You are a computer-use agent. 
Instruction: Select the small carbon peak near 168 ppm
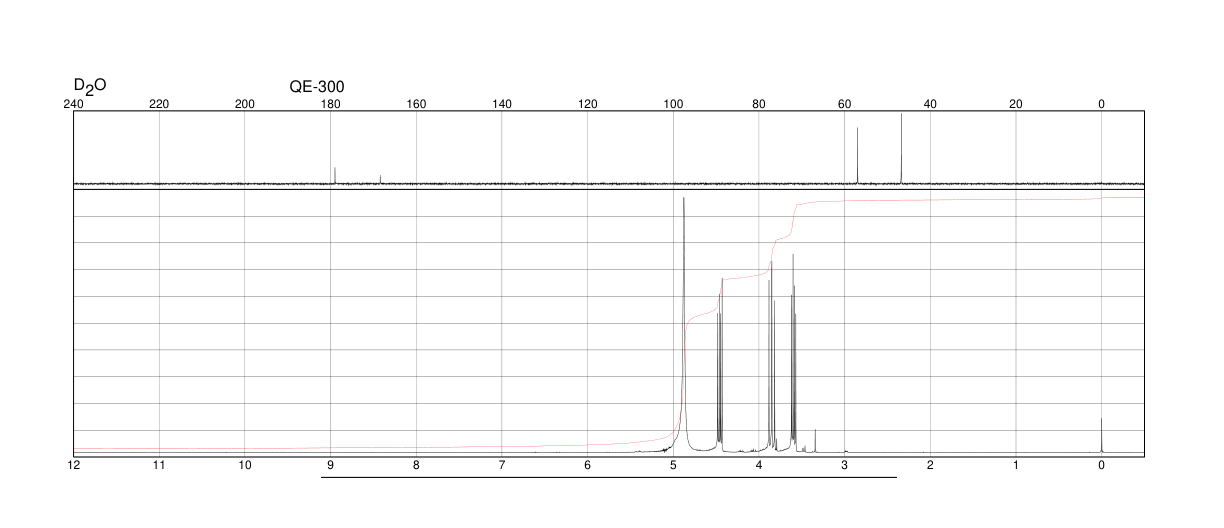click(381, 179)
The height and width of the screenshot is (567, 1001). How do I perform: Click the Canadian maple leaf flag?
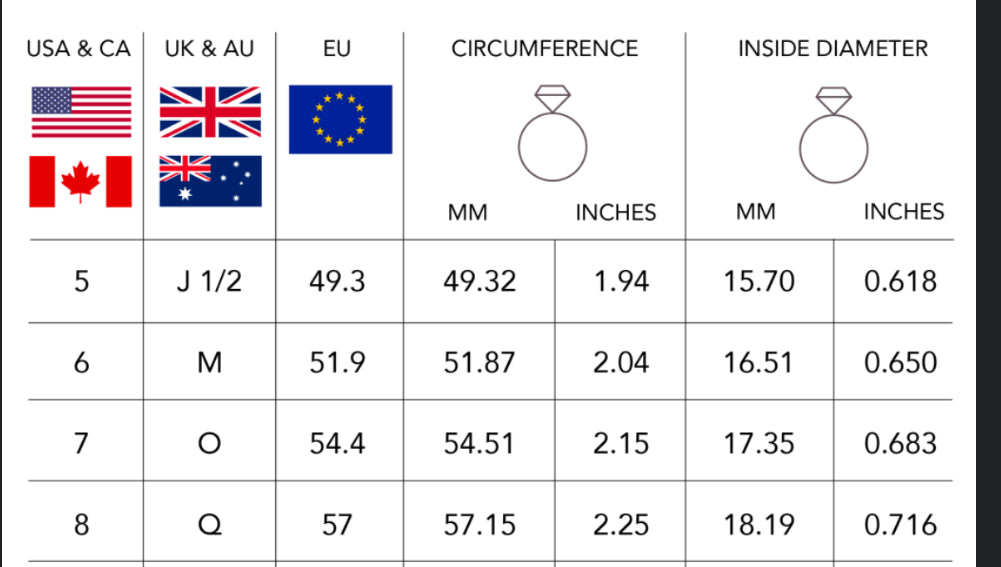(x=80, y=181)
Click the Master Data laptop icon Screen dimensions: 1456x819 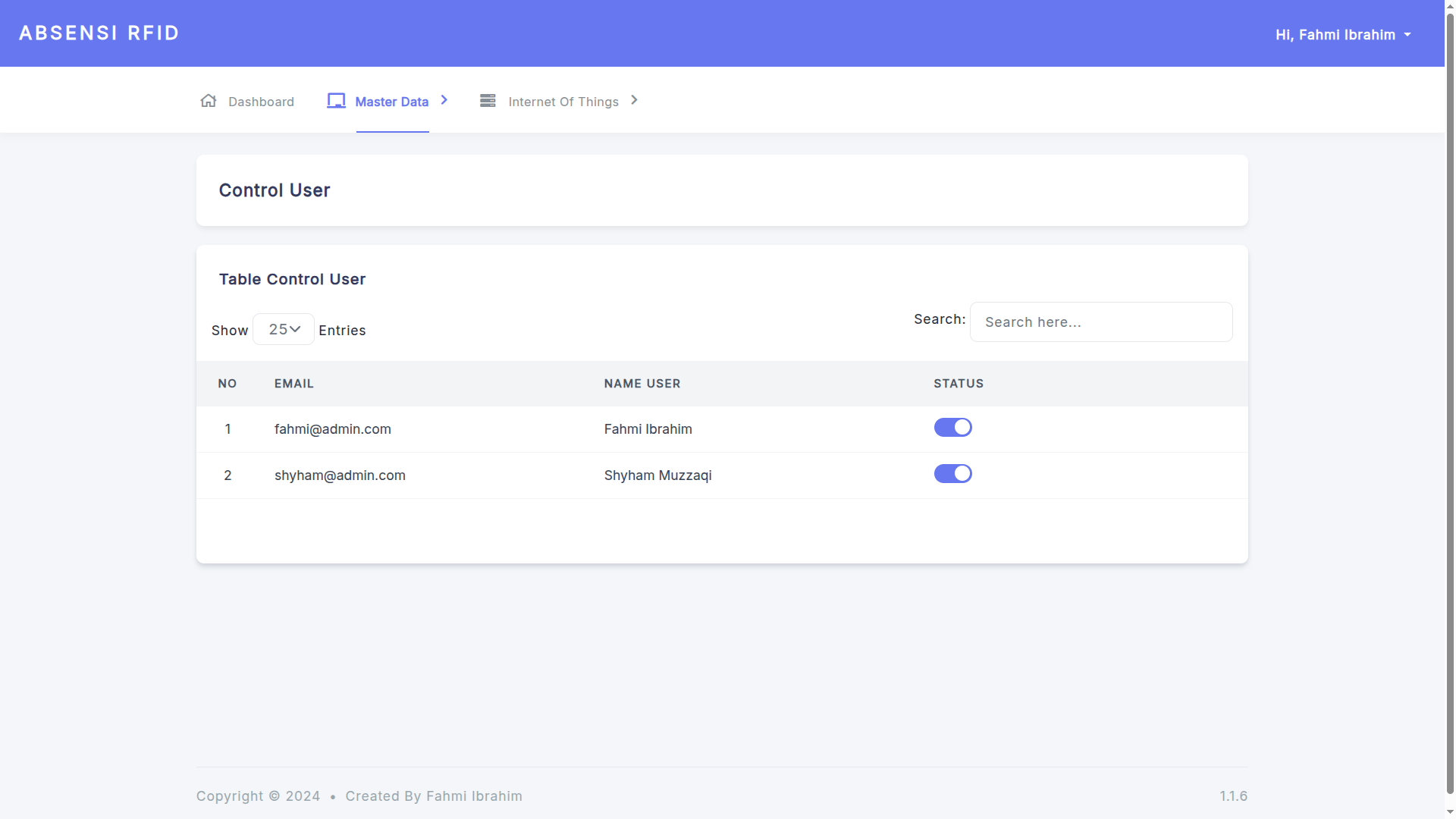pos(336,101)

=== 求められる内容 ===
資料の先頭から「(x=80, y=181)」を含む行までを、「carbon」を「nitrogen」に差し替えて書き直してください。それ以外はそのままにし、画像は入れない。

=== 作業結果 ===
You are a computer-use agent. 
Instruction: Select the small nitrogen peak near 168 ppm
click(381, 179)
The height and width of the screenshot is (567, 1001). How do I perform: Click the Canadian maple leaf flag?
(x=80, y=181)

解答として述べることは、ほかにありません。